▶ [Task item A]:
List every word or phrase that the post on the Harkonen case places inside quotation marks.
▶ [Task item B]:
Transcribe the passage of the post on the Harkonen case starting with "United States of" and going on through "(Dec. 11, 2012).".

▶ [Extract provided]:
═══
Nathan Schachtman has an update on the case of U.S. v. Harkonen discussed in my last 3 posts: here, here, and here.
United States of America v. W. Scott Harkonen, MD — Part III
The recent oral argument in United States v. Harkonen (see “The (Clinical) Trial by Franz Kafka” (Dec. 11, 2012)), pushed me to revisit the brief filed by the Solicitor General’s office in Matrixx Initiatives Inc. v. Siracusano, 131 S. Ct. 1309 (2011). One of Dr. Harkonen’s post-trial motions contended that the government’s failure to disclose its Matrixx amicus brief deprived him of a powerful argument that would have resulted from citing the language of the brief, which disparaged the necessity of statistical significance for “demonstrating” causal inferences. See “Multiplicity versus Duplicity – The Harkonen Conviction” (Dec. 11, 2012).
Matrixx Initiatives is a good example of how litigants make bad law when they press for rulings on bad facts. The Supreme Court ultimately held that pleading and proving causation were not necessary for a securities fraud action that turned on non-disclosure of information about health outcomes among users of the company’s medication. What is required is “materiality,” which may be satisfied upon a much lower showing than causation. Because Matrixx Initiatives contended that statistical significance was necessary to causation, which in turn was needed to show materiality, much of the briefings before the Supreme Court addressed statistical significance, but the reality is that the Court’s disposition obviated any discussion of the role of statistical inferences for causation.
═══
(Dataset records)
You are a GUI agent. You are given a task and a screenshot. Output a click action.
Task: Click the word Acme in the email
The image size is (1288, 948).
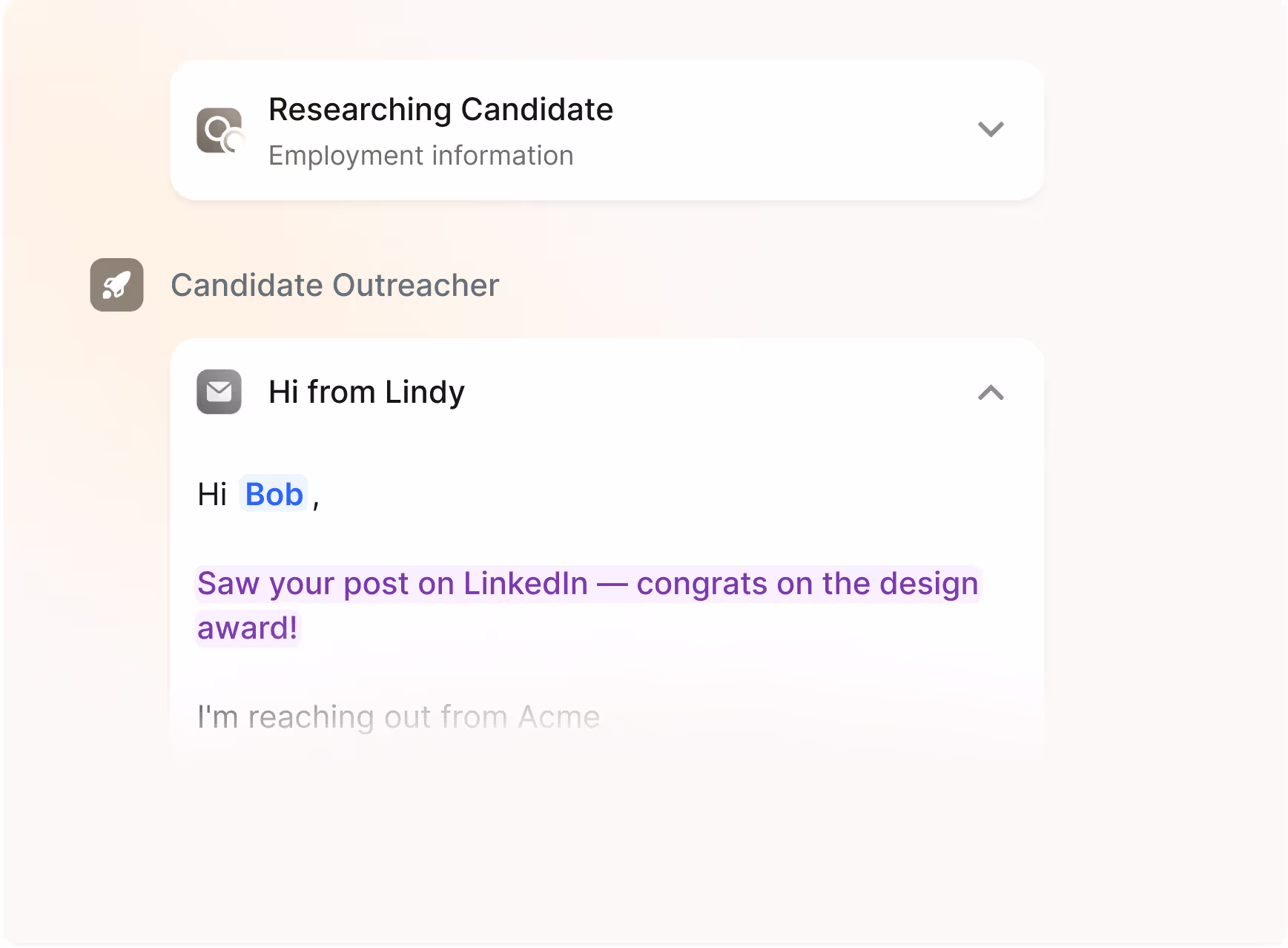(x=558, y=717)

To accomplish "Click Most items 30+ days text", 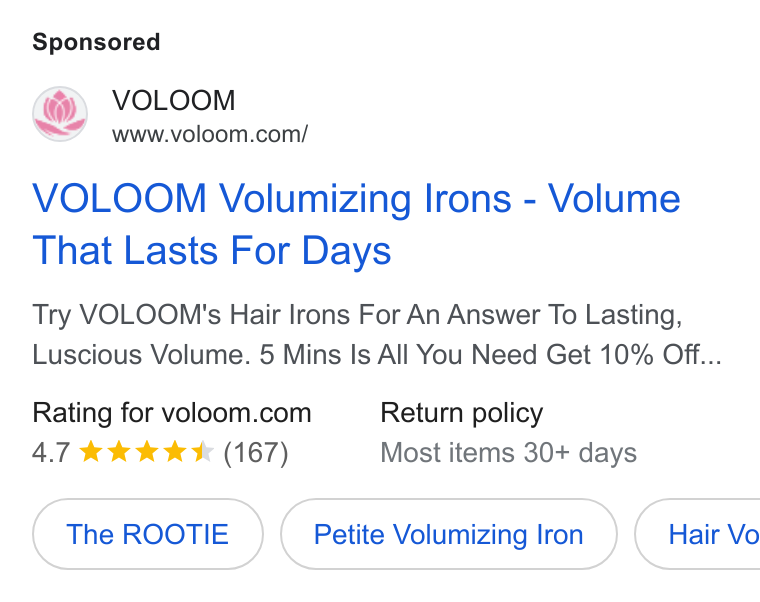I will click(508, 453).
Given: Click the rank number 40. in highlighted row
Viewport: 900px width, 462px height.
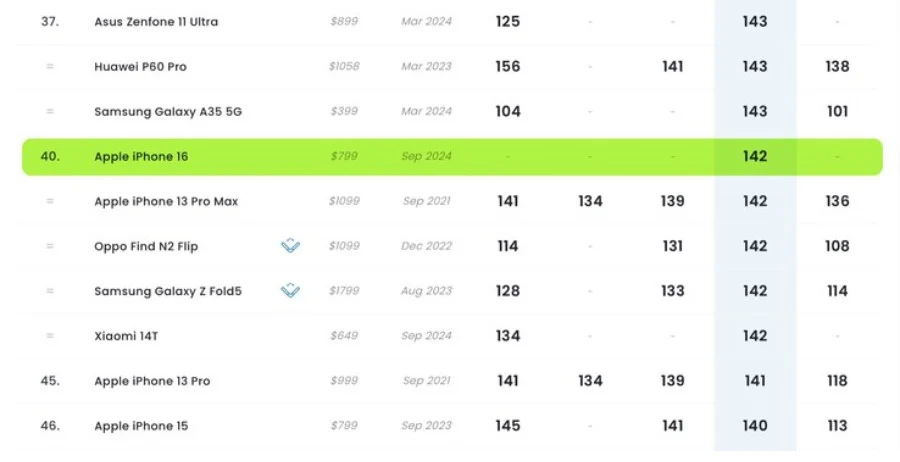Looking at the screenshot, I should coord(50,156).
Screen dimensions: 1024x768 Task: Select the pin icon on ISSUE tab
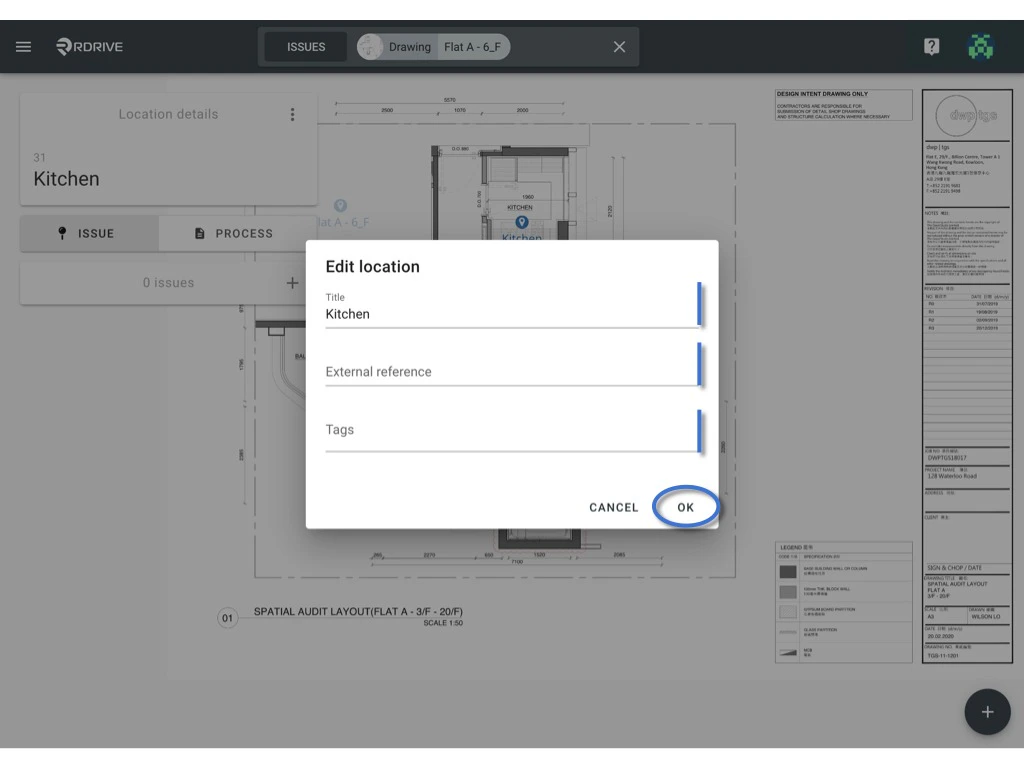click(x=65, y=233)
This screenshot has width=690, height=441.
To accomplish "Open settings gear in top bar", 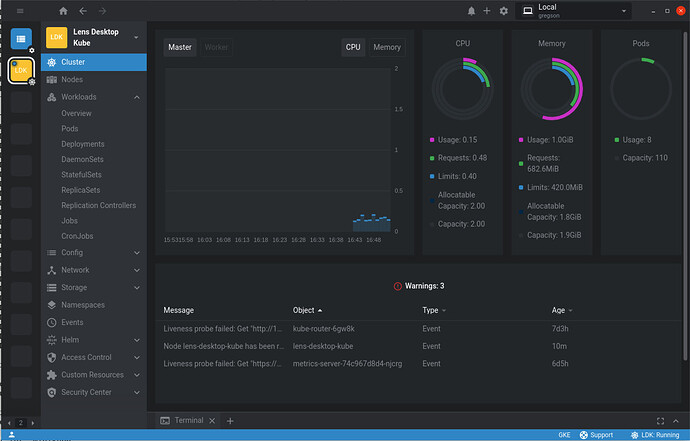I will pos(503,11).
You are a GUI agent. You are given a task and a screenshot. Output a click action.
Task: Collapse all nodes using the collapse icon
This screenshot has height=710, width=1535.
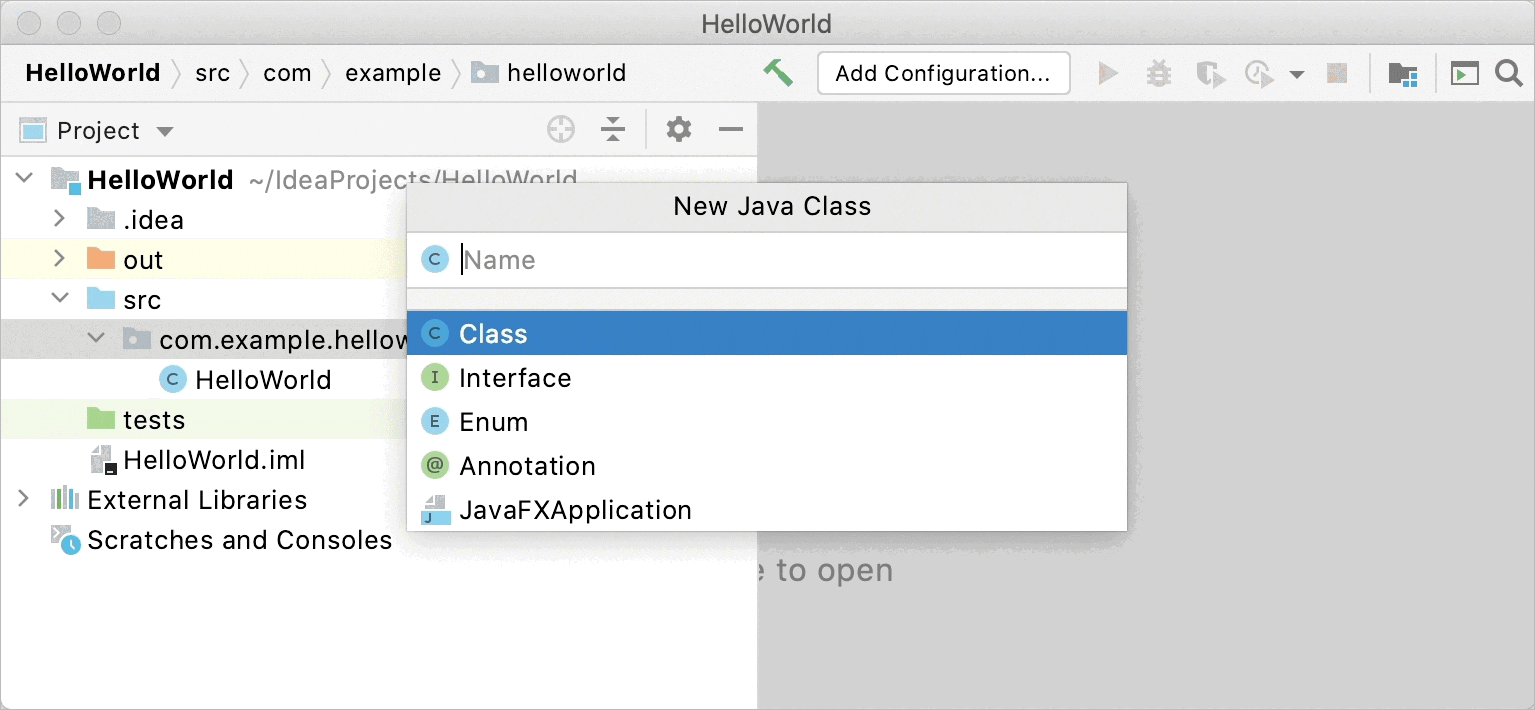coord(613,129)
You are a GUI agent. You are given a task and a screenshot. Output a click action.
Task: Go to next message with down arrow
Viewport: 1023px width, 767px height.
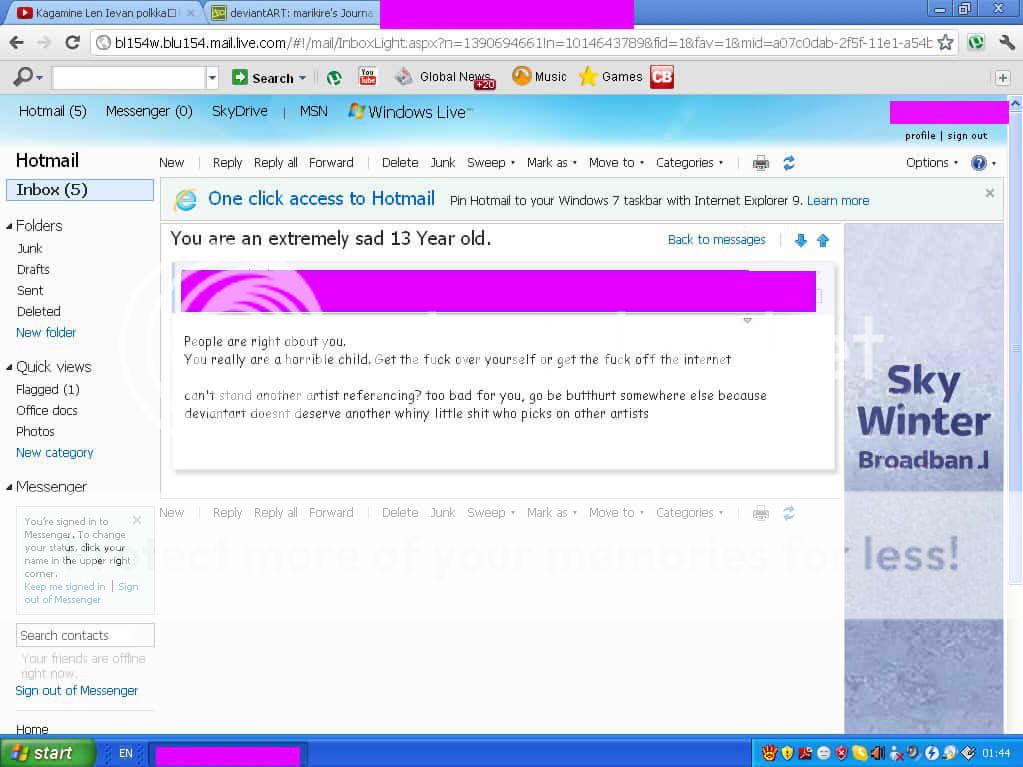point(800,240)
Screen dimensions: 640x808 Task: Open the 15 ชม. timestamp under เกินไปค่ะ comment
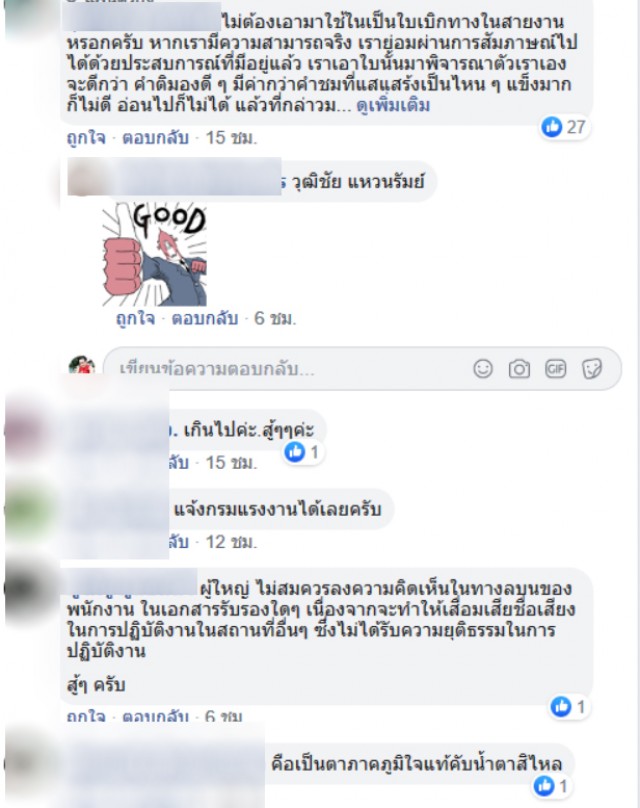click(x=231, y=463)
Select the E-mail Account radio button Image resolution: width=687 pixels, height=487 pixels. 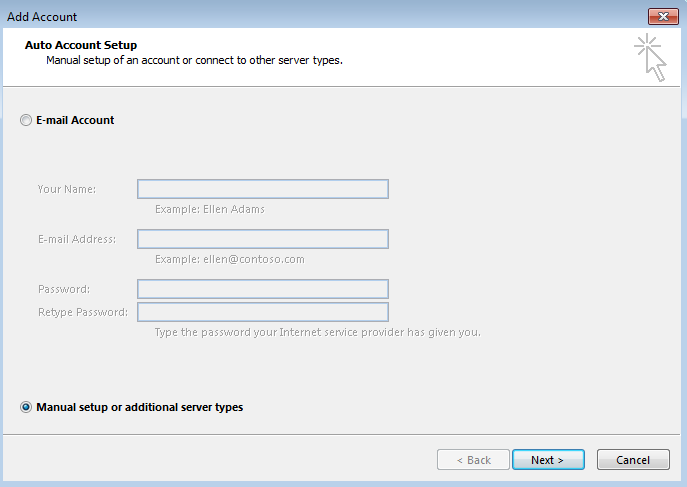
═══
▶ [Problem solution A]:
- The (Clinical) Trial by Franz Kafka
- demonstrating
- Multiplicity versus Duplicity – The Harkonen Conviction
- materiality

▶ [Problem solution B]:
United States of America v. W. Scott Harkonen, MD — Part III
The recent oral argument in United States v. Harkonen (see “The (Clinical) Trial by Franz Kafka” (Dec. 11, 2012)), pushed me to revisit the brief filed by the Solicitor General’s office in Matrixx Initiatives Inc. v. Siracusano, 131 S. Ct. 1309 (2011). One of Dr. Harkonen’s post-trial motions contended that the government’s failure to disclose its Matrixx amicus brief deprived him of a powerful argument that would have resulted from citing the language of the brief, which disparaged the necessity of statistical significance for “demonstrating” causal inferences. See “Multiplicity versus Duplicity – The Harkonen Conviction” (Dec. 11, 2012).